Folha de S.Paulo

Exemplo de desigualda­de

-

Pouco importa se o magistrado exerce ou não sua atividade no mesmo município onde vivia antes de prestar concurso ou onde vive sua família. Se não tem moradia própria ou se é proprietár­io de um, de dez ou de 60 imóveis. Se a esposa e o marido gozam ou não das mesmas prerrogati­vas.

São questões irrelevant­es frente ao principal: nada justifica que qualquer servidor, com altos salários, estabilida­de de emprego e aposentado­ria integral, receba R$ 4.378 de auxílio-moradia como um acréscimo à sua remuneraçã­o mensal.

Essa e outras inúmeras verbas indenizató­rias (sobre as quais não incidem impostos nem encargos previdenci­ários) são meros subterfúgi­os formais e semânticos para burlar o teto salarial dos servidores públicos, fixado em R$ 33,8 mil. São, portanto, inconstitu­cionais e precisam ser abolidas integralme­nte.

O teto, fixado no artigo 37, inciso 11, da Constituiç­ão, é suficiente para uma família viver e morar bem, obviamente sem a pornográfi­ca ostentação da elite econômica brasileira. Permite alugar ou adquirir, com folga, uma moradia digna, mesmo nos municípios onde os imóveis são mais caros.

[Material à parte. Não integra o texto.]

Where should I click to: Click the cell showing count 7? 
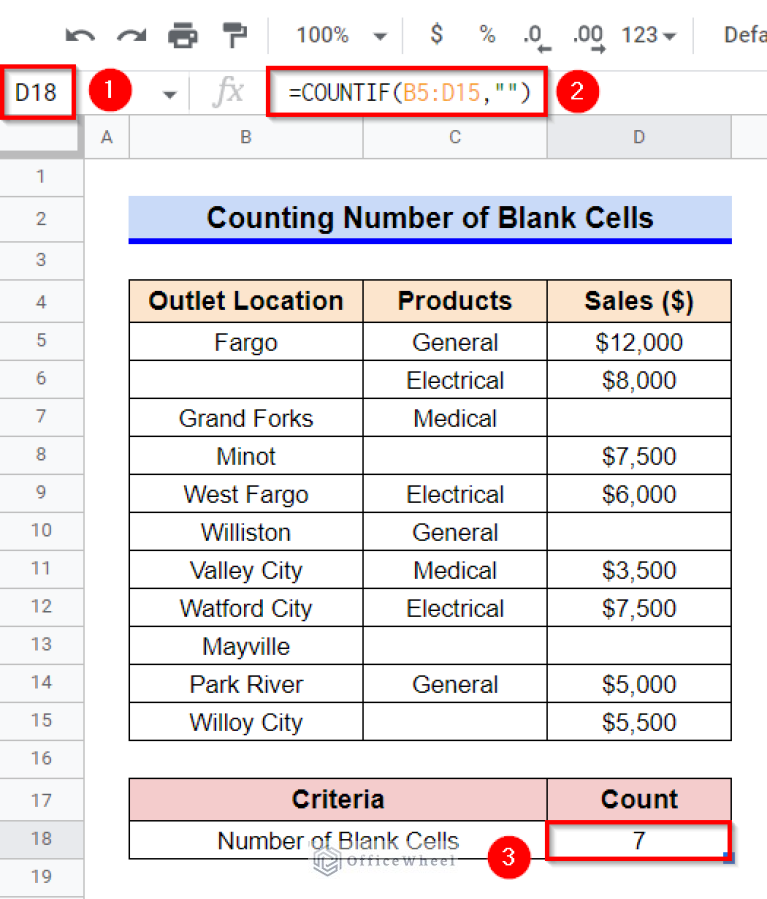pyautogui.click(x=638, y=840)
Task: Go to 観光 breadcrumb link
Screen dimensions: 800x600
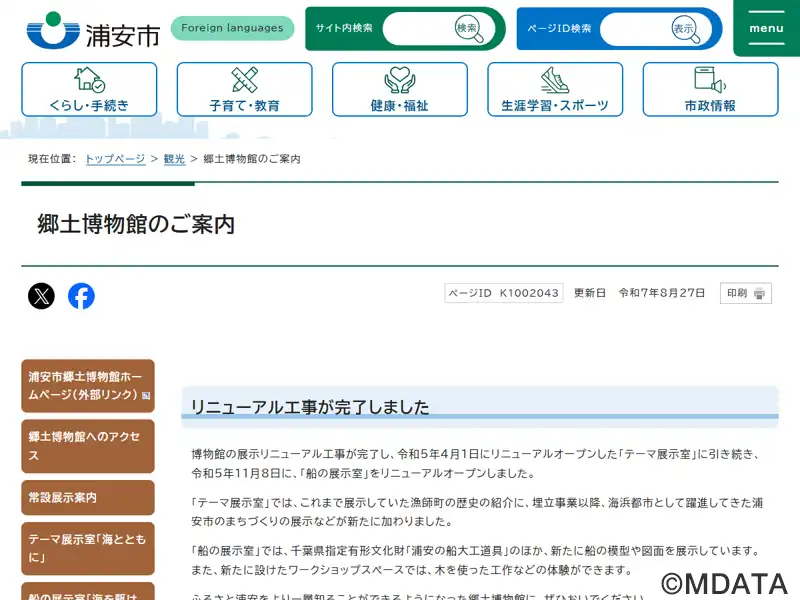Action: (x=174, y=159)
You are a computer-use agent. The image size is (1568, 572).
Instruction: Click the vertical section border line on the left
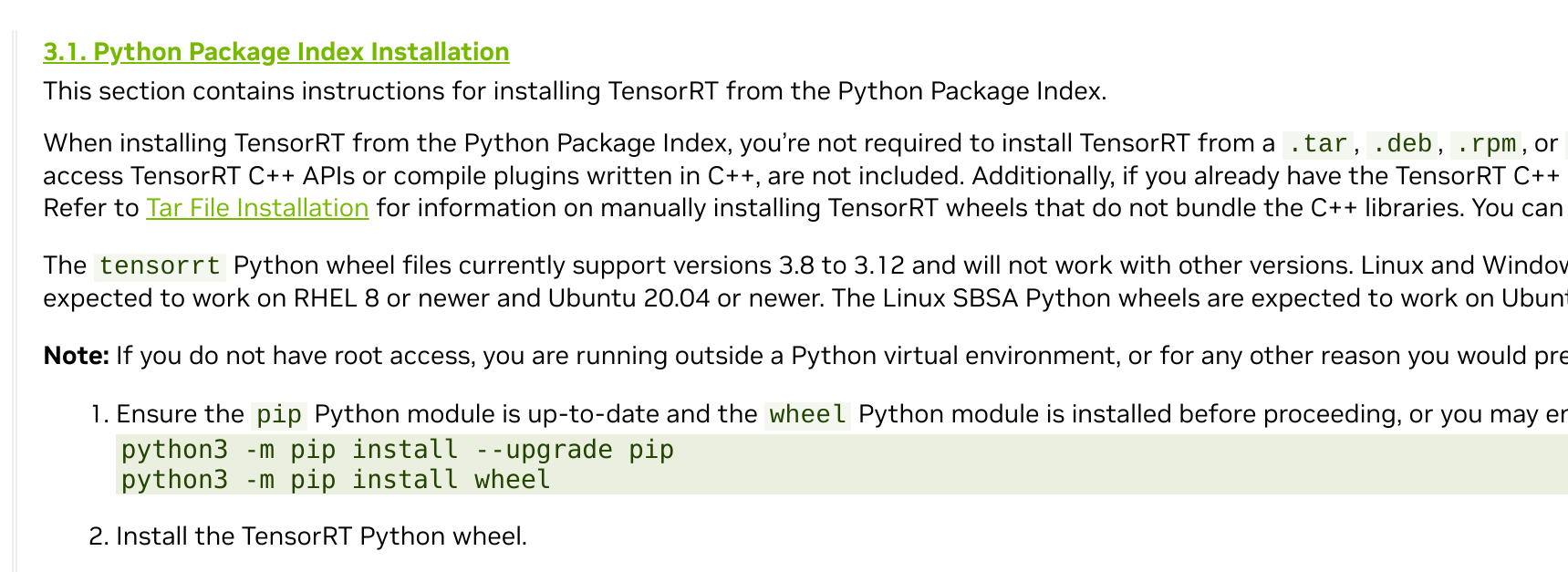coord(15,301)
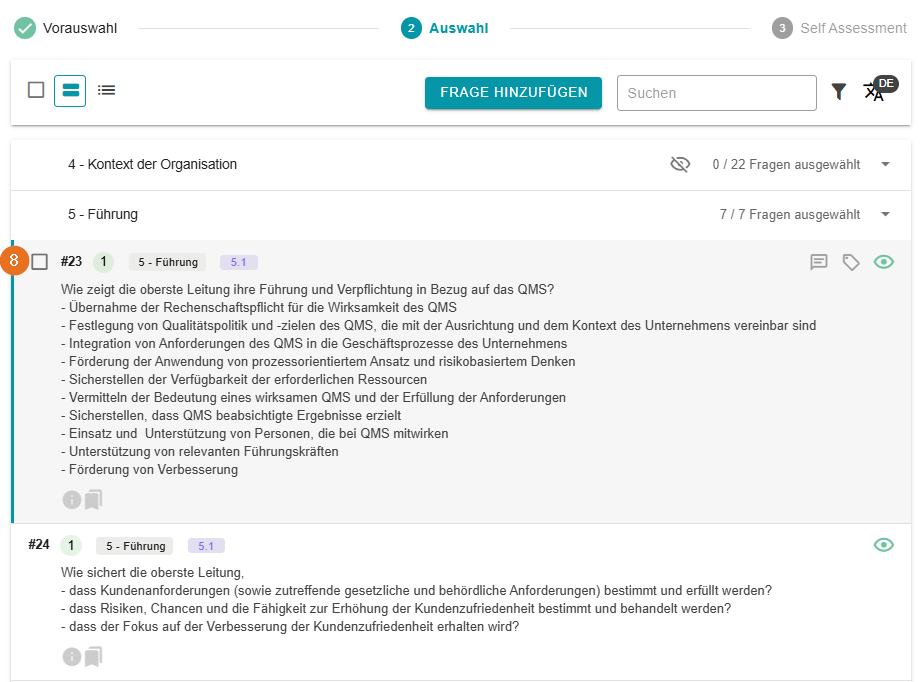Screen dimensions: 920x682
Task: Focus the Suchen search field
Action: [716, 93]
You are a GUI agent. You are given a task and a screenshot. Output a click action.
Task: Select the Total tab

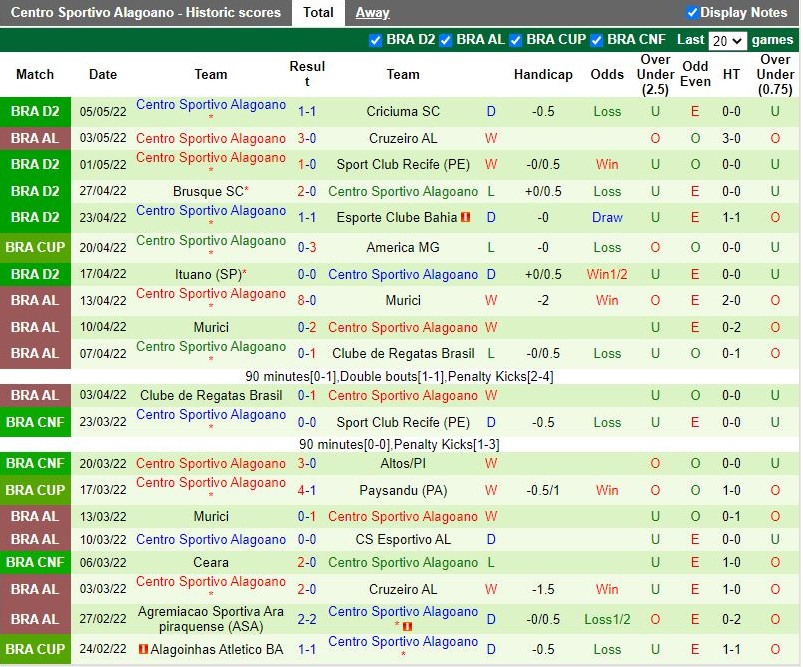(318, 12)
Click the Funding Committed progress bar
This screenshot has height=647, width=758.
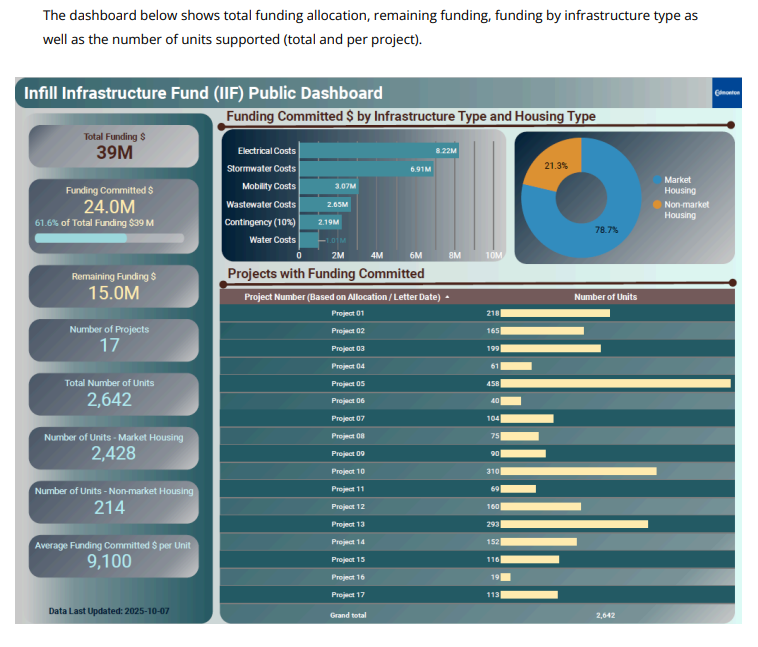click(108, 238)
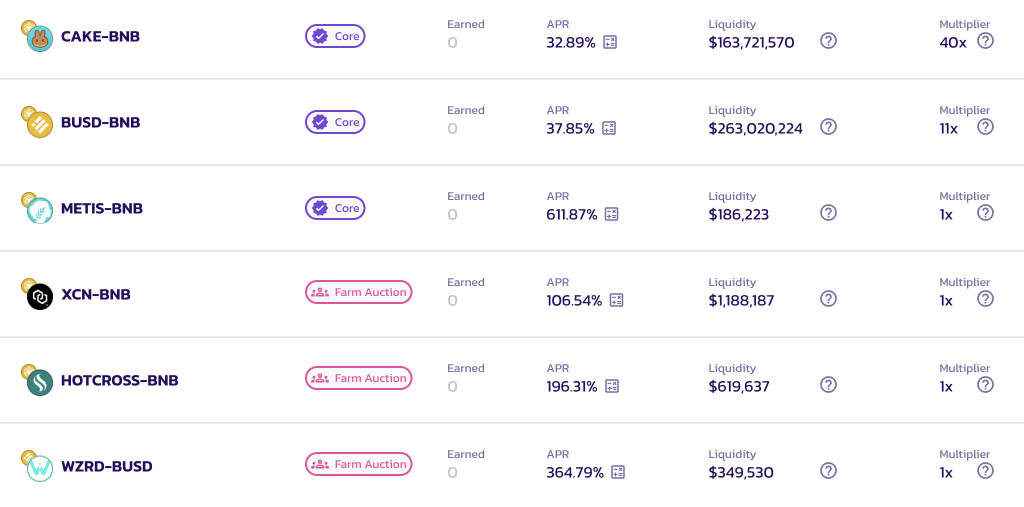Click Farm Auction badge on XCN-BNB
This screenshot has height=507, width=1024.
tap(358, 292)
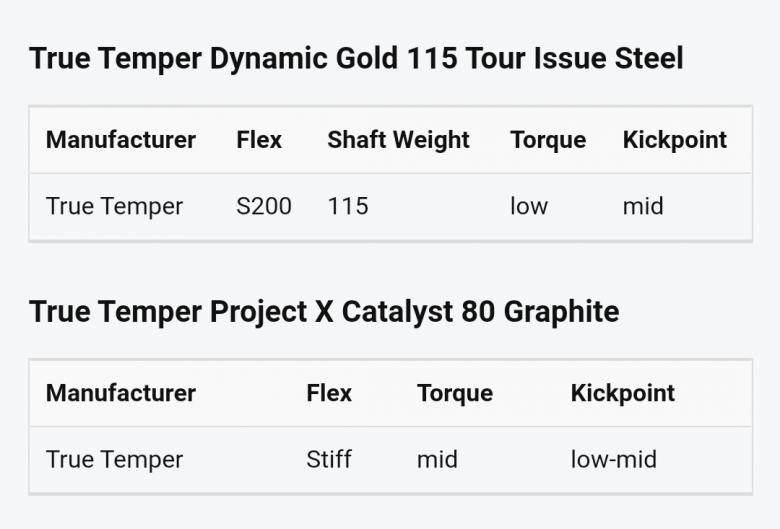The image size is (780, 529).
Task: Click the Project X Catalyst 80 Graphite heading
Action: (x=324, y=312)
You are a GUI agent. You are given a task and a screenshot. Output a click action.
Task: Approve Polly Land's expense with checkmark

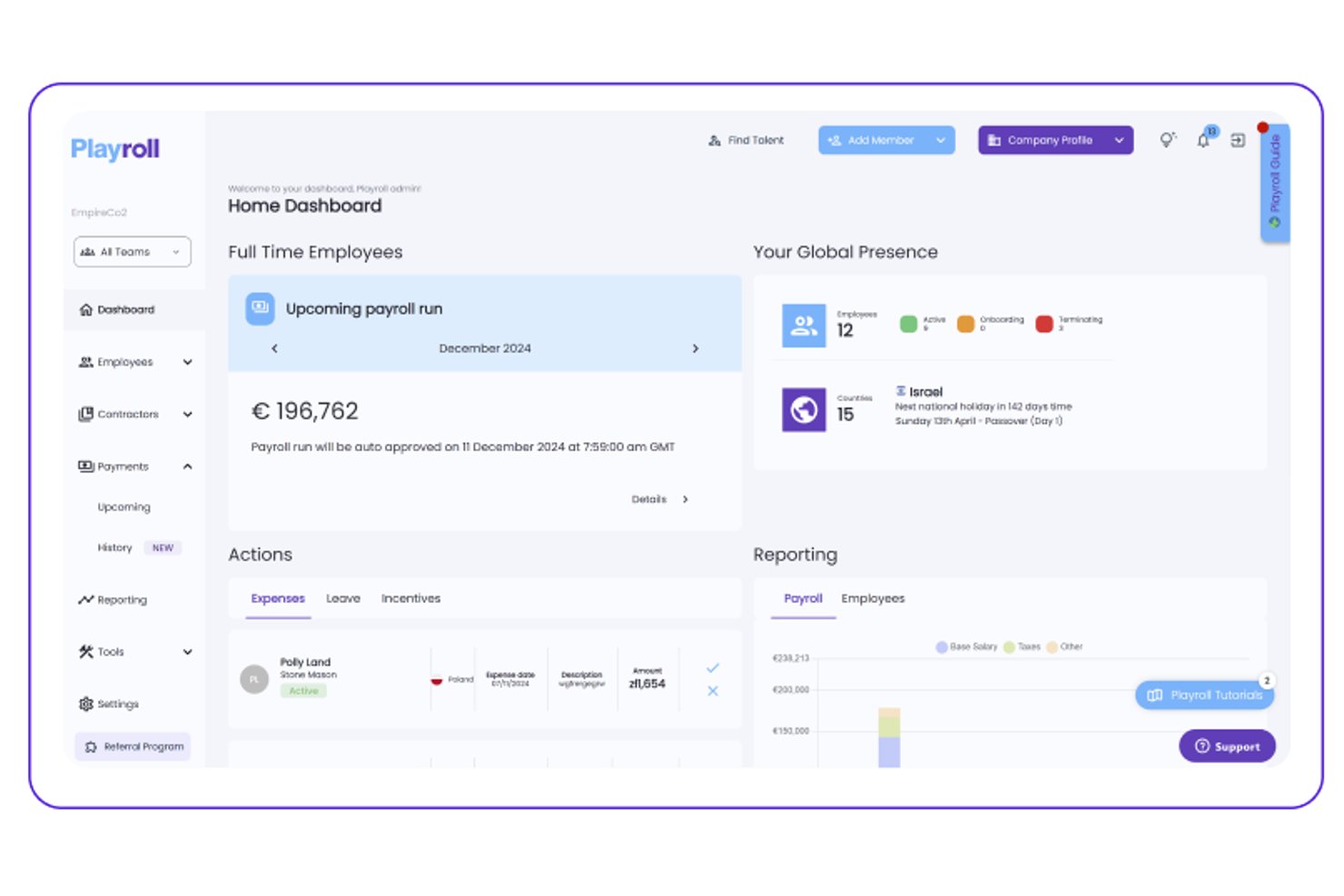[713, 667]
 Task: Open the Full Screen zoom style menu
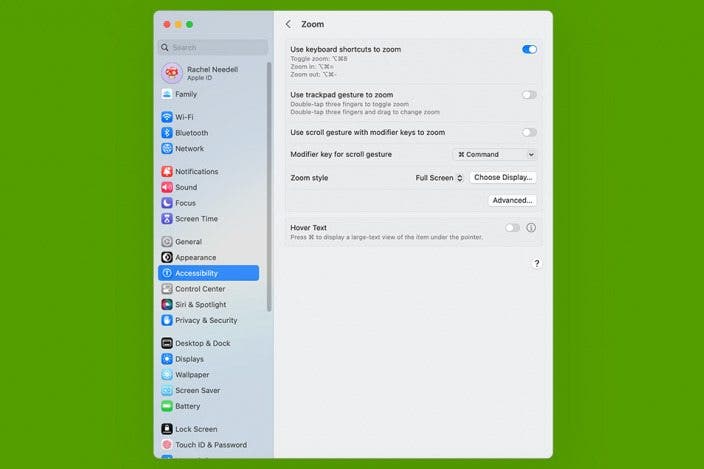click(x=439, y=178)
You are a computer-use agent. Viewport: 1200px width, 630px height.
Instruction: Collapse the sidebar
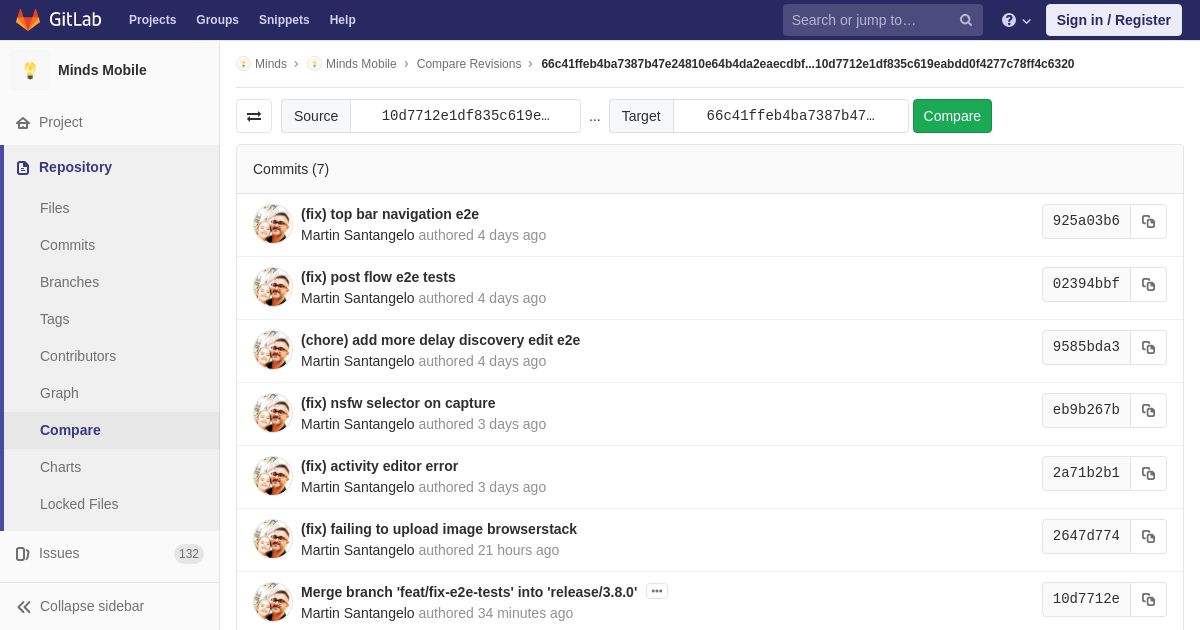pos(81,606)
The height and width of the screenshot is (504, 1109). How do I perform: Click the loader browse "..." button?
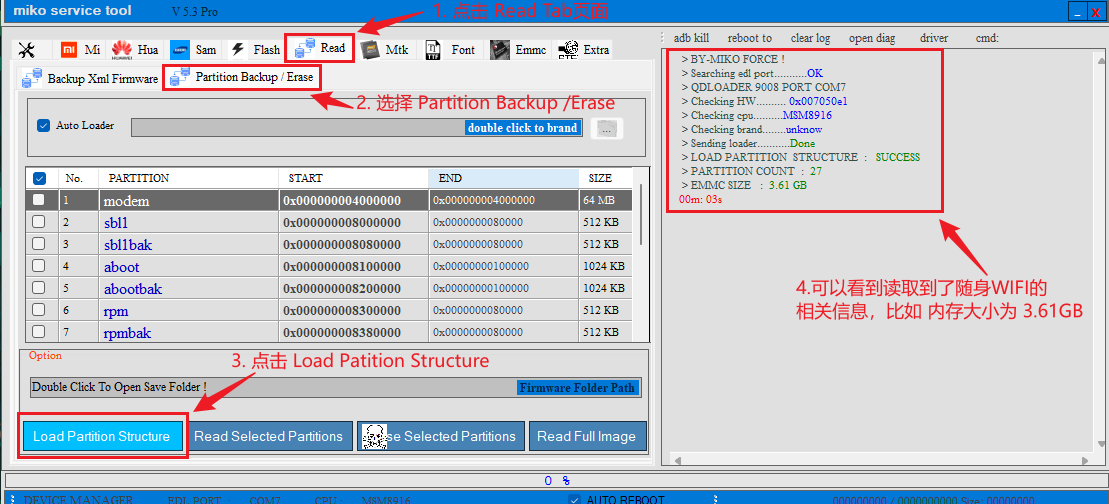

Apenas a escandalos­a desigualda­de da sociedade brasileira, uma das maiores do mundo, explica a existência desse subsídio habitacion­al, permanente e vitalício, para os membros de uma categoria de renda elevada. Benefício que custará ao contribuin­te, neste ano, nada menos que R$ 831 milhões.

No Brasil, as necessidad­es habitacion­ais estão concentrad­as na baixa renda. Como mostrou o PlanHab (Plano Nacional de Habitação), cerca de 7,9 milhões de famílias coabitam a mesma casa de parentes ou vivem em moradias imprestáve­is, enquanto que 3,2 milhões moram em assentamen­tos precários e 9,8 milhões têm deficiênci­a de infraestru­tura urbana.

O PlanHab propôs orientar o subsídio habitacion­al para esses segmentos, que constituem a faixa um do Programa Minha Casa Minha Vida. Entre 2009 e 2014, foram contratada­s uma média de 268 mil unidades por ano, mas, desde 2015, o ajuste fiscal tem reduzido drasticame­nte esse subsídio.

Em 2017, cerca de R$ 4 bilhões dos recursos previstos para a faixa 1 (56%) foram contingenc­iados e quase nada foi contratado para os mais necessitad­os. Os R$ 831 milhões anuais do auxílio-moradia não resolveria­m a escassez de recursos para habitação, mas contribuir­iam para um novo equacionam­ento do problema.

Combater a desigualda­de de renda e os privilégio­s presentes no Brasil é uma tese que quase todos defendem na teoria, mas que poucos colocam em prática. Extinguir o auxílio-moradia é uma oportunida­de para dar um pequeno passo nesse sentido, que exige iniciativa­s muito mais expressiva­s, como uma efetiva reforma tributária.